▸ **DATA FOR THIS EXERCISE**:

···

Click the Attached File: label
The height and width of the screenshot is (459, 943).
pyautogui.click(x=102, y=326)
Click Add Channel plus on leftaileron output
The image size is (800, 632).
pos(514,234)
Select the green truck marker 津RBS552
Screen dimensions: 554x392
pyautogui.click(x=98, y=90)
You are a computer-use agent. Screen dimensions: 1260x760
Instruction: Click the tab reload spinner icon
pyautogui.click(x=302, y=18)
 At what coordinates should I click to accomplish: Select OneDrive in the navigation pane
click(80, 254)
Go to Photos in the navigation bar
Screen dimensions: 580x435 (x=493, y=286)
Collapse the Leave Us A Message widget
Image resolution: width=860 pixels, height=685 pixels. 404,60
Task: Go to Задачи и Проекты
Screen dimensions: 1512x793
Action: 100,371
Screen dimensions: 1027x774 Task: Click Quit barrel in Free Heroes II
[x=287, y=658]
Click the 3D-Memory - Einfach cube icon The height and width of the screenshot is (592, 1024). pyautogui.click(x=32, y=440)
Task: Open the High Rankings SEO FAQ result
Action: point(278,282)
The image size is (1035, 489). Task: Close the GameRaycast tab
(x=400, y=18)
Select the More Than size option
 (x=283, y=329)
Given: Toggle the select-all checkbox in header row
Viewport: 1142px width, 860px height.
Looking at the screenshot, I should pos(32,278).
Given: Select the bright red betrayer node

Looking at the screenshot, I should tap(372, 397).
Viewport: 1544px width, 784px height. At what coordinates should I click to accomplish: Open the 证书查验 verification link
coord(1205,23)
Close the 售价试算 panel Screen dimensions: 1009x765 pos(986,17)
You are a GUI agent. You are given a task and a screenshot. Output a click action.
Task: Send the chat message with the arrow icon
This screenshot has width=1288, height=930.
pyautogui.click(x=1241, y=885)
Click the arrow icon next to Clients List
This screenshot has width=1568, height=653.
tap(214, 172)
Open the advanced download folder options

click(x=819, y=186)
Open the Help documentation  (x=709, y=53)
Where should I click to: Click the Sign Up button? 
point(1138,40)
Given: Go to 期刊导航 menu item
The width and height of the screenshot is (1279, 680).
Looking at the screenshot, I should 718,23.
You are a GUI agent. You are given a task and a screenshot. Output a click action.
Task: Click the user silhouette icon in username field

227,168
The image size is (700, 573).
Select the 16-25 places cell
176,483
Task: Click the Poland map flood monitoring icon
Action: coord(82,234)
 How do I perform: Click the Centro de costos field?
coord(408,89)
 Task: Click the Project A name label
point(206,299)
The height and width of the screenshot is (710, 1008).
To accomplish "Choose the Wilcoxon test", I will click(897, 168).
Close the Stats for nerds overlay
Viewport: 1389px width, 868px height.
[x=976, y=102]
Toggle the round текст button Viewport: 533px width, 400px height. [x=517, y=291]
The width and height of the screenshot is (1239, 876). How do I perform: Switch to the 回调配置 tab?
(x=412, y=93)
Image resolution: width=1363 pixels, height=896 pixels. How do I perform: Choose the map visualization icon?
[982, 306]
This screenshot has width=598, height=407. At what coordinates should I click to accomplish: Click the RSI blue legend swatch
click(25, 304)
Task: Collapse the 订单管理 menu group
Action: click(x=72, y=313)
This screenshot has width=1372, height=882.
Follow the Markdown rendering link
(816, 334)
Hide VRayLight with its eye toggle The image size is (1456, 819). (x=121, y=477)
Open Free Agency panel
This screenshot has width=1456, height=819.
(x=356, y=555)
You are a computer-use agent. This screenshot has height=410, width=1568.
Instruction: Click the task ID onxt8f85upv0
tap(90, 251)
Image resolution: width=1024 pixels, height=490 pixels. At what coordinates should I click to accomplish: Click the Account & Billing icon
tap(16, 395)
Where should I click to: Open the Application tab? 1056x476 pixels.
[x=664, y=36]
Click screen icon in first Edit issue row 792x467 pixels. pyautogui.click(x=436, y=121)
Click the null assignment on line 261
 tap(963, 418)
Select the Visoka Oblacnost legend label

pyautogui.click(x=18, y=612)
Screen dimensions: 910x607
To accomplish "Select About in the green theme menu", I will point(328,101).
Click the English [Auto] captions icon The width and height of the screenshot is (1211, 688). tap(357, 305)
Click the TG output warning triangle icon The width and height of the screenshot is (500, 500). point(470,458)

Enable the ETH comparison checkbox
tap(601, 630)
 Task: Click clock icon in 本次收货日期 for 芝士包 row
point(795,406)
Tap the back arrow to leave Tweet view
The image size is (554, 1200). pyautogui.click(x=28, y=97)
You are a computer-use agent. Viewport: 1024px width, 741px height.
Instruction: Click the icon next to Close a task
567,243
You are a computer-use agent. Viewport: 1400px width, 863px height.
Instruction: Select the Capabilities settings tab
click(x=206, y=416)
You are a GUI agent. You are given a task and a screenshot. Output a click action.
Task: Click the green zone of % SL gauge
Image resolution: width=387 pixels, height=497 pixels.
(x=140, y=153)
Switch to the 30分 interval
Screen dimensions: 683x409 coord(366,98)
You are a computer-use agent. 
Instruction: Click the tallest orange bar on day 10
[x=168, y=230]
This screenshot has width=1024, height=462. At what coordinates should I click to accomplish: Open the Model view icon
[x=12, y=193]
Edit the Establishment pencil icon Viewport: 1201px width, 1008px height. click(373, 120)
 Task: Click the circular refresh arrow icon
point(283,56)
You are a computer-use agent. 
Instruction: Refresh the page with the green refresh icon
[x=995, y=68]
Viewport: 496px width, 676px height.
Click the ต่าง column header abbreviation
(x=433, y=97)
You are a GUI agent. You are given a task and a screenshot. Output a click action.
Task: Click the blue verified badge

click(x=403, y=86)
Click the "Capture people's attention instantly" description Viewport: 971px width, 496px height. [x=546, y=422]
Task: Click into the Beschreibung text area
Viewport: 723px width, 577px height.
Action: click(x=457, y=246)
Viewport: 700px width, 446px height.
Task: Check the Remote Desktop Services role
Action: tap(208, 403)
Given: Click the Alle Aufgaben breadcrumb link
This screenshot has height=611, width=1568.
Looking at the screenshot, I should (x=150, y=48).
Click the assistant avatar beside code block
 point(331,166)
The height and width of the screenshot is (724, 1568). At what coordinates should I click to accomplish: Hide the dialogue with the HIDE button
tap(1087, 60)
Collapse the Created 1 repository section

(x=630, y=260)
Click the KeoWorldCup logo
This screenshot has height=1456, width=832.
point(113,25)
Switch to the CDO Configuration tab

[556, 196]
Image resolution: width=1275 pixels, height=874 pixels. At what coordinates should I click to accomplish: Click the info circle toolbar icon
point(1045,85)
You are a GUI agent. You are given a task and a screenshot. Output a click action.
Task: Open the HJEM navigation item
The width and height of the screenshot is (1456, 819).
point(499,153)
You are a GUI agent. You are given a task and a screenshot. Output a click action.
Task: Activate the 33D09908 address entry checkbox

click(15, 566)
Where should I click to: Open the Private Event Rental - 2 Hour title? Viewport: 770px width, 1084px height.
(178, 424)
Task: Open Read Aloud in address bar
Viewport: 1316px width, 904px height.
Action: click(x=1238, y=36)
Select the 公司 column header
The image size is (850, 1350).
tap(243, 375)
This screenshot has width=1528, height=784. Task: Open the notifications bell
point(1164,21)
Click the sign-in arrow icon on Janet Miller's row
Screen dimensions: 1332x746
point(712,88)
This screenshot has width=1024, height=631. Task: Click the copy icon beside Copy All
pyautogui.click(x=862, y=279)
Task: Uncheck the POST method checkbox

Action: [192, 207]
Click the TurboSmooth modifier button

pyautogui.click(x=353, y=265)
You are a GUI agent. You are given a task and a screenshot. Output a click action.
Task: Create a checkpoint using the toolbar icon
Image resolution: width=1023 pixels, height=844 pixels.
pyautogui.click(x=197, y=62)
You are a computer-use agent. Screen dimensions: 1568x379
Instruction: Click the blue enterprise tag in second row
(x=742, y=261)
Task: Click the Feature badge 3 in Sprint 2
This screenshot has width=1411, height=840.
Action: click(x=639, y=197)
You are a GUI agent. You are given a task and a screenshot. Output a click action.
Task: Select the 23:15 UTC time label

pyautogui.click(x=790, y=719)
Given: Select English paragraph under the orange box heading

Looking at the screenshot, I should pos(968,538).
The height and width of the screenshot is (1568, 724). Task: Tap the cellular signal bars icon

···

▸ **PROBLEM DETAILS**: Could you reproduce the items from the one containing "Click the TG" down to the one containing "[x=168, y=230]", swapping "agent" for "assistant" and leaving everything else unchanged?

▸ **RESPONSE TO THE EXERCISE**:
Click the TG output warning triangle icon The width and height of the screenshot is (500, 500). point(470,458)

Enable the ETH comparison checkbox
tap(601, 630)
 Task: Click clock icon in 本次收货日期 for 芝士包 row
point(795,406)
Tap the back arrow to leave Tweet view
The image size is (554, 1200). pyautogui.click(x=28, y=97)
You are a computer-use assistant. Viewport: 1024px width, 741px height.
Instruction: Click the icon next to Close a task
567,243
You are a computer-use assistant. Viewport: 1400px width, 863px height.
Instruction: Select the Capabilities settings tab
click(x=206, y=416)
You are a GUI assistant. You are given a task and a screenshot. Output a click action.
Task: Click the green zone of % SL gauge
Image resolution: width=387 pixels, height=497 pixels.
(x=140, y=153)
Switch to the 30分 interval
Screen dimensions: 683x409 coord(366,98)
You are a computer-use assistant. 
Instruction: Click the tallest orange bar on day 10
[x=168, y=230]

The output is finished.